Second tour with viator.com was an early morning visit to the Teotihuacan Pyramids. I ummed and aahed about booking this tour, not sure as to how many ruin visits we could cope with. But my friends it was amazing. We were blown away by the size of the ruins and it was great to be able to climb the Sun and Moon Pyramids and look down across the old city. We then had time to walk to the lovely huge park and admire the fabulous modern art in the city.
The Mexicans are obsessed with bakeries. There seems to be one on every corner and these places are humungous. You see them piling pastries sky-high into these large boxes, that they carry along the street. Um maybe this is why they have the second highest obesity rate in the world. Despite their love for pastries, these city folk seemed to be so unhappy and you rarely saw anyone smiling.

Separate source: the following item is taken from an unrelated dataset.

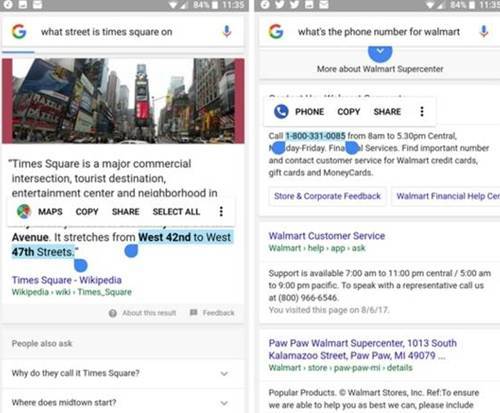Expand More about Walmart Supercenter chevron
The height and width of the screenshot is (413, 500).
pos(380,52)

Our final day in Mexico city was the start of our 9 day MexTrotter Tour. Our guide took us walking to the Zocalo main square and then to the gorgeous National Palace where we got to see more Diego Riviera paintings. He then took us to the wonderful, modern, archeological museum. Hunger got the better of me so I had switched off after an hour. We ventured to the gorgeous Polanco suburb, deemed the Hollywood of Mexico. It’s about 25 minutes out of town and I’d definitely recommend a visit. The houses and shops were gorgeous. We ate the best soft tacos at El Farolito and it was so cheap with a beer thrown in for good measure.
Our final night we ate Café Tacuba, this large, stunning upmarket, restaurant recommended by our guide. It was fantastic. The décor was Spanish-inspired, and food and service excellent.